Лгал адвокат Клаэс Боргстрём. Его молчание во время расследований и на судах было частью лжи, а его последние слова на судах являлись олицетворением всей этой лжи.
[…]
Каждый день на протяжении почти восьми лет меня окружала ложь. Я стал кем-то другим, стул превратился в стол, филантропия — в мизантропию, а брат — во врага. Ни единой секунды я не был в трезвом уме.
Правды не существовало. Всё было ложью, и не важно — исходила она от меня или от других.

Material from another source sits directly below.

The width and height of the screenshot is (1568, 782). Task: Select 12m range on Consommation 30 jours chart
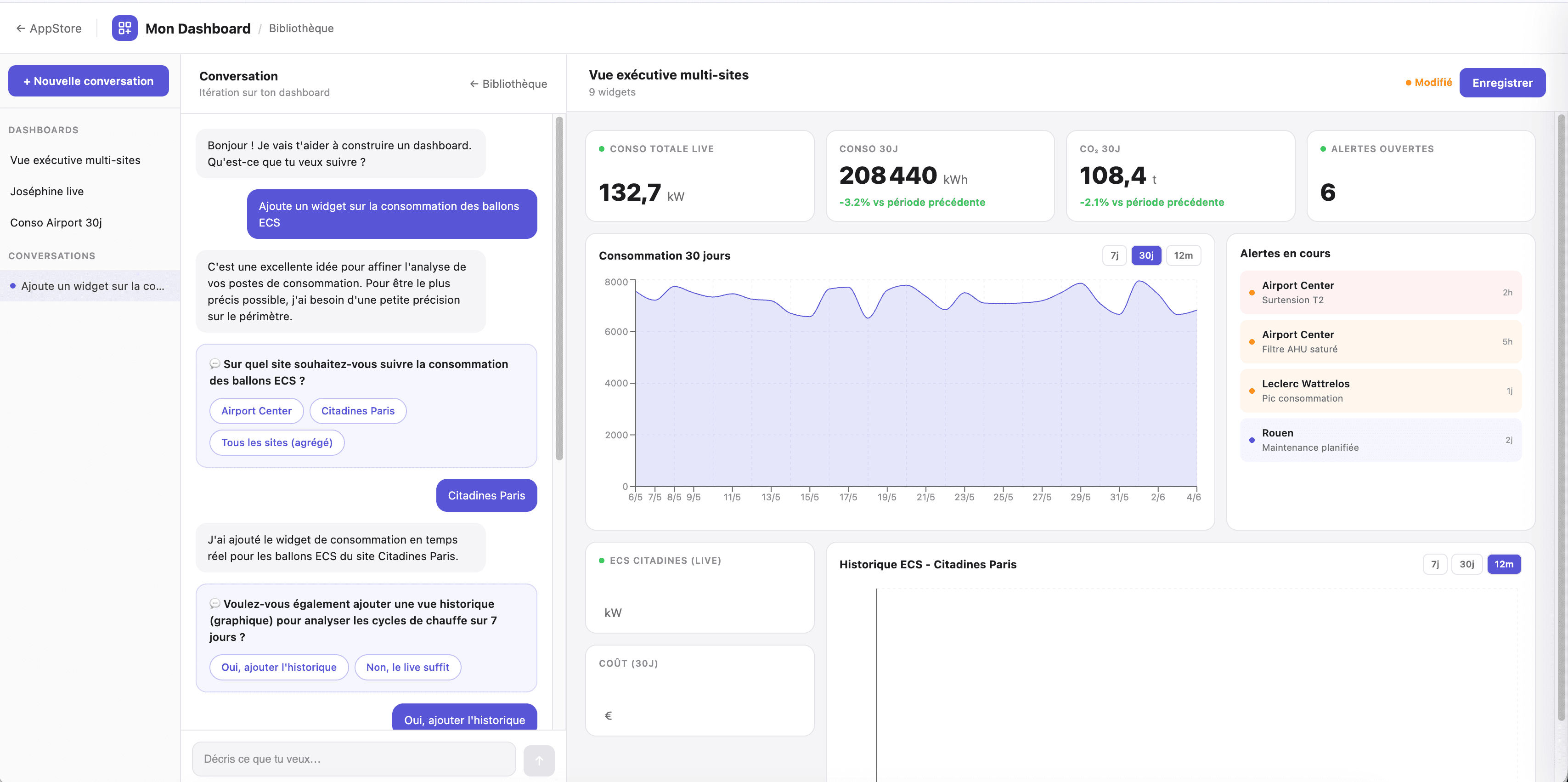click(1183, 255)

Вместе мы изменили историю моей жизни — как прошлое, так и будущее.
[…]
Наркотики.
Их принимал я, но выписали их психиатры Сэтерской клиники, которые отвечали за моё лечение. “Важно, чтобы ваши рассказы продолжались”, — сказал на днях Бенгт Эклунд. А правда-то налицо: я должен был находиться в состоянии наркотического опьянения, чтобы вместе с терапевтом сочинять истории.
[…]
Терапия.
Некоторые называют Сэтерскую клинику сектой. Они правы. Во главе угла стояла теория объектных отношений — теория, которой придерживалась Маргит Норелль.
[…]
В годы существования Томаса Квика мы с терапевтом находились в центре внимания, мы были любимчиками, звёздами. Мы олицетворяли новую, “настоящую” психологию.
[…]
“История серийного убийцы” — это не только скандальное происшествие в правовой системе. Это ещё и разоблачение ошибок системы здравоохранения невиданного масштаба».